Tel est le scénario classique du déni de réalité, qui reproduit jusque dans le détail ce qui s’est passé en URSS lors de l’accident de Tchernobyl. Les autorités locales alors ont dissimulé la réalité au pouvoir central, de peur d’en subir le reproche et la défaveur, et ce dernier a également tergiversé avant de reconnaître la catastrophe, tant il tenait à la réputation du communisme.
Il en est ainsi de tous les pouvoirs. Confronté à une menace grave qui nécessiterait des mesures immédiates et drastiques, ils commencent par se persuader eux-mêmes que ce ne sera rien, que cela passera tout seul et que ce sera vite oublié. La méthode a été résumée dans un aphorisme du Premier Ministre français Dominique de Villepin : « S’il n’y a pas de solution, ce la signifie qu’il n’y a pas de problème. »
Il ne faudrait pas s’imaginer que ce genre de schizophrénie ne frappe que les régimes communistes et que ce serait une sorte de faiblesse propre à une idéologie irréaliste. Tous les pouvoirs vivent d’une idéologie, plus ou moins explicite. L’extrême-droite se complait dans le négationnisme en niant l’existence de la Shoah, tout comme Jean-Paul Sartre, philosophe bourgeois français, dans les années 1950 ignore délibérément l’existence du Goulag.

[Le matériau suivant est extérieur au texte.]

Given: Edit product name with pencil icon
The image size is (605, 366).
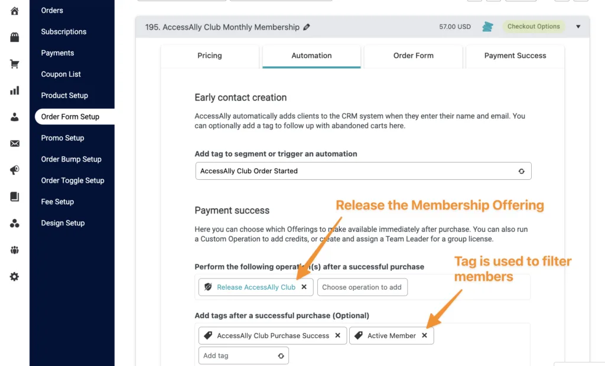Looking at the screenshot, I should [306, 27].
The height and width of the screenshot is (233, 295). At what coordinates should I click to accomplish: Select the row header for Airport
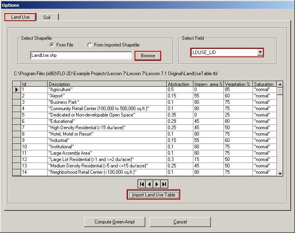pos(16,96)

Très souvent ce sont des lanceurs d’alerte isolés qui finissent par dévoiler la réalité. L’officier SS Kurt Gerstein pour alerter le Vatican sur la Shoah. Soljenitsyne pour dénoncer le Goulag, Assange pour diffuser Wikileaks, tout récemment Jean Ziegler pour « Lesbos, la honte de l’Europe ». Ils sont aussitôt honnis par le pouvoir en place, voire persécutés et expulsés.
Car il y a des réalités insoutenables pour un pouvoir de n’importe quelle espèce, politique, économique, religieux, intellectuel, qu’il faut à toute force nier ou noyer dans les méandres d’une action procrastinatrice.

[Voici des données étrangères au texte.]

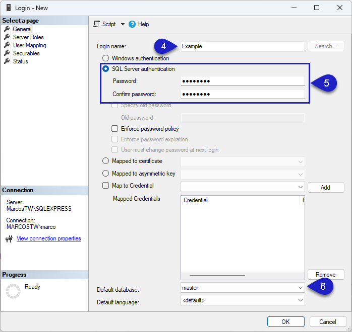Open Help with the question mark icon
The image size is (352, 332).
pyautogui.click(x=132, y=24)
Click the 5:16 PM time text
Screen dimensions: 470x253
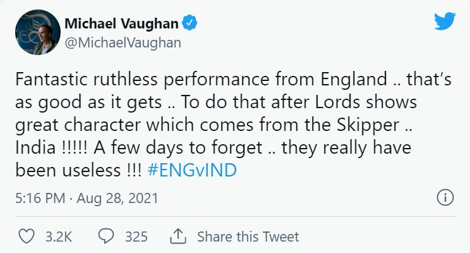pos(40,199)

Quels sont, par exemple les quatre problèmes urgents et délaissés par la Confédération : le défi climatique, les prélèvements obligatoires trop lourds, l’impossibilité de payer les pensions promises, les relations avec l’UE. De lois refusées par le parlement aux défaites en votation populaire, le Conseil fédéral traine ces boulets qui pèsent de plus en plus lourds au fur et à mesure que l’on tarde, sans espoir de s’en débarrasser tant le peuple ne veut pas des solutions aussi évidentes que douloureuses : cesser d’importer du pétrole et du gaz, réduire les impôts et les taxes, travailler plus longtemps, accepter de devenir soit un membre de l’UE, soit un pays sujet appliquant une législation qu’il ne peut influencer.

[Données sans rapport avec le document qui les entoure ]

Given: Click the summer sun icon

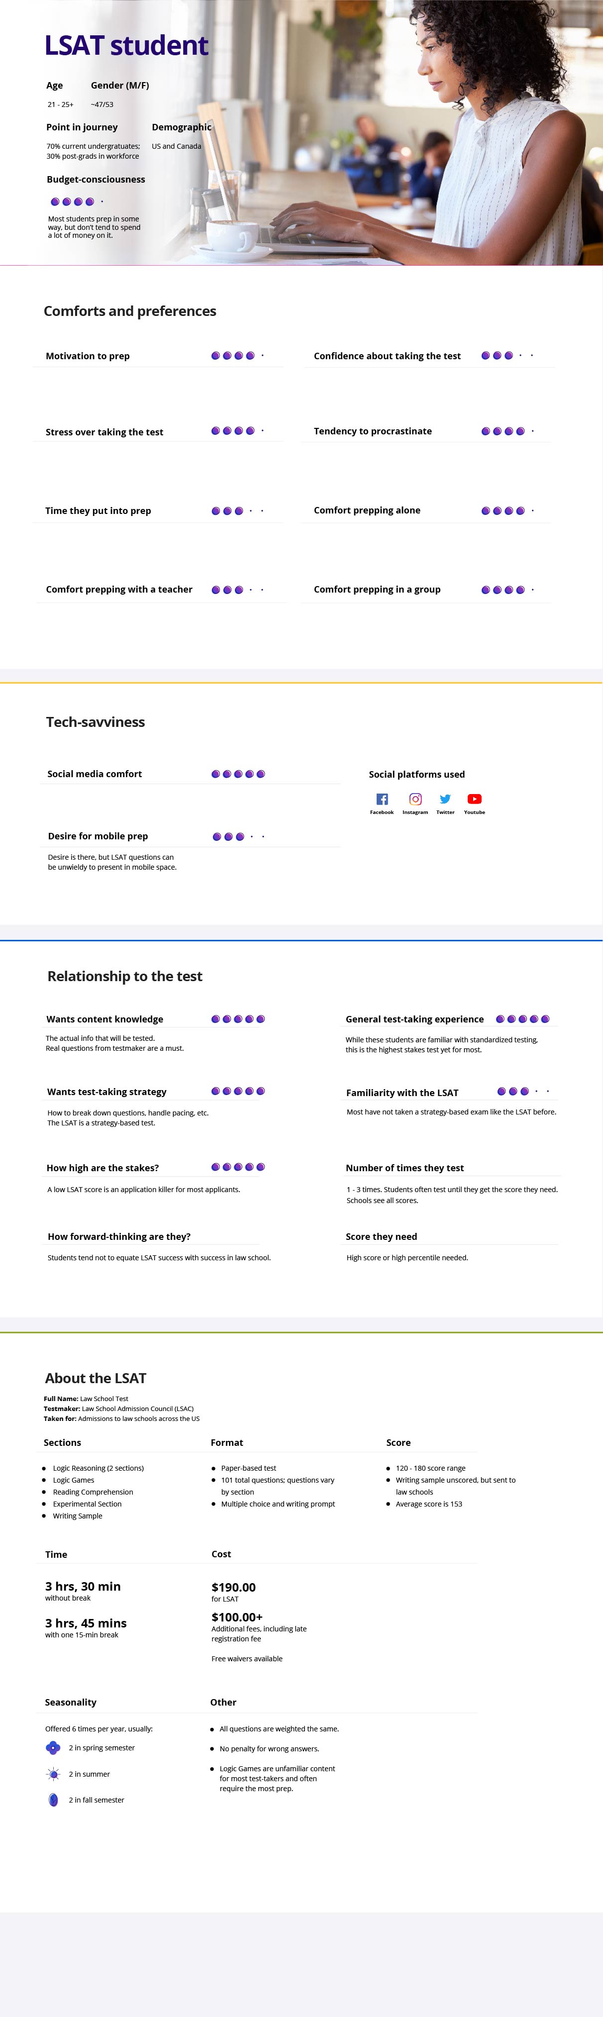Looking at the screenshot, I should tap(53, 1773).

Braquons l’objectif sur un accident proche de nous, qui donna lieu à une suite invraisemblable de dénis, au point qu’on pourrait en faire une série télévisée à suspense. Le 10 juillet 1976, un nuage d’herbicide, contenant de la dioxine, s’échappe d’un réacteur de l’usine chimique ICMESA et se répand sur la plaine lombarde en Italie. Quatre communes, dont Seveso, sont touchées. Le groupe Hoffmann-Laroche, dont fait partie la société suisse Givaudan, propriétaire d’ICMESA, , ne communique l’émission aux autorités que le 19 juillet, alors qu’il a identifié la dioxine dès le 14 juillet. Jusqu’au 23 juillet, la population continue à vivre dans un milieu contaminé. En août 1982, les déchets chimiques contenant de la dioxine sont enlevés du réacteur en vue du démantèlement des installations, et transférés dans 41 fûts pour être envoyés par route à Bâle . Or, leur trace se perd après le passage de la frontière à Vintimille et ils disparaissent quelque part en France. On les découvre en mai 1983 à Anguilcourt-le-Sart (Aisne) dans un abattoir désaffecté, où ils avaient été transportés illégalement. Ils furent finalement incinérés chez Ciba en novembre 1985 après que leur présence ait été dénoncée par la TSR. C’est l’émission A Bon Entendeur, qui a retracé en 1983 le transfert des futs à travers la France. La seule réaction de la justice suisse, qui se garda bien d’inquiéter les dirigeants de Givaudan, fut de trainer les journalistes d’A Bon Entendeur devant le tribunal correctionnel de Nyon, qui les acquitta (tout de même) en mettant les frais à charge du Canton.